Mustafa Canka, a Muslim journalist from Ulcinj, blamed Islamic officials for “institutional weakness, idleness and neglect, based on personal interests and selfishness.” He described the local Muslims as afflicted by “disorientation, inadequate response to contemporary problems, and ignorance.” Canka denounced Wahhabism as “a kind of Islam that when seen from one side appears strong and monolithic, but which is sterile and unproductive.” He said the radicals now have many supporters, but that their influence will not endure. He repeated his criticism of local Muslim religious functionaries, who he said were trained in the local form of Islam and did not recognize the danger when they “opened the door wide” to radical newcomers.

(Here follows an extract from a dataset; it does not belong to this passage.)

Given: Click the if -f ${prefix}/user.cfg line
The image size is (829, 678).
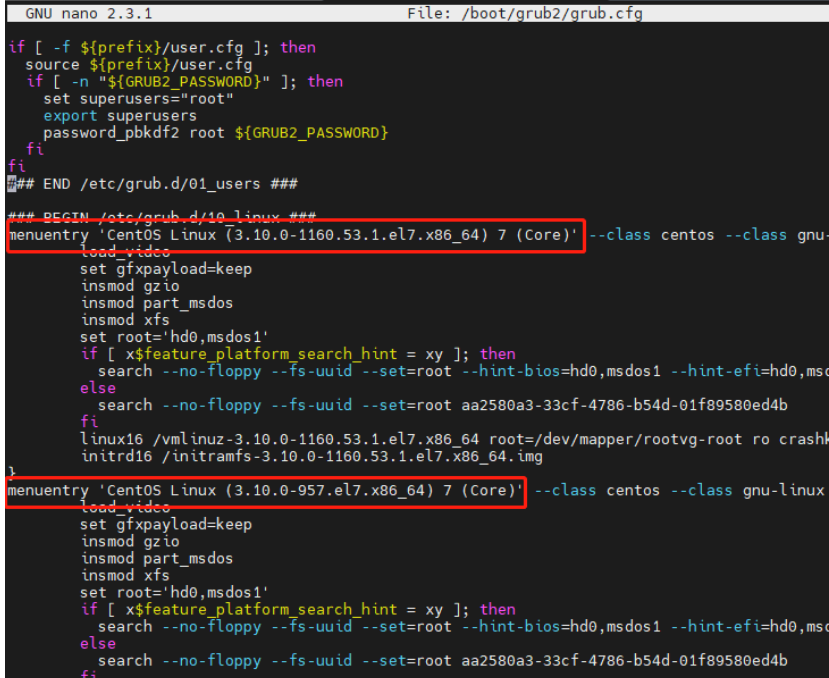Looking at the screenshot, I should pyautogui.click(x=160, y=47).
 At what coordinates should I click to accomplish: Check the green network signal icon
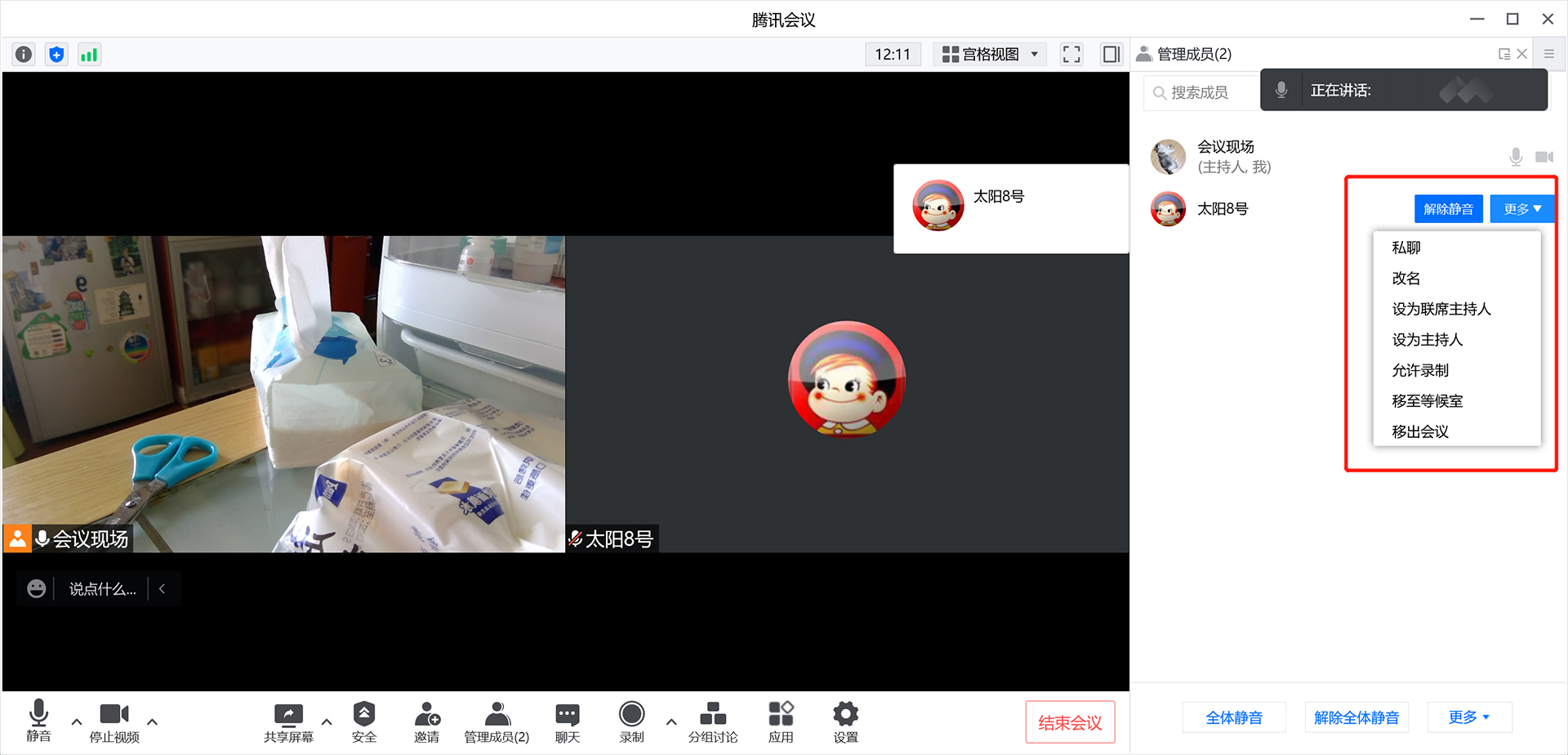(89, 55)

Montenegro is mainly a Christian country and its Muslim minorities, both Slav and Albanian, have had few conflicts with the Christian majority for generations.
Islamist radicals continue their efforts to penetrate every country where Muslims live. In the Balkans, their appeal to ordinary Muslims is limited, thanks to local resentment of outsiders and a desire to avoid new conflicts. But as the Gaza flotilla showed, even small numbers of extremists can cause big problems.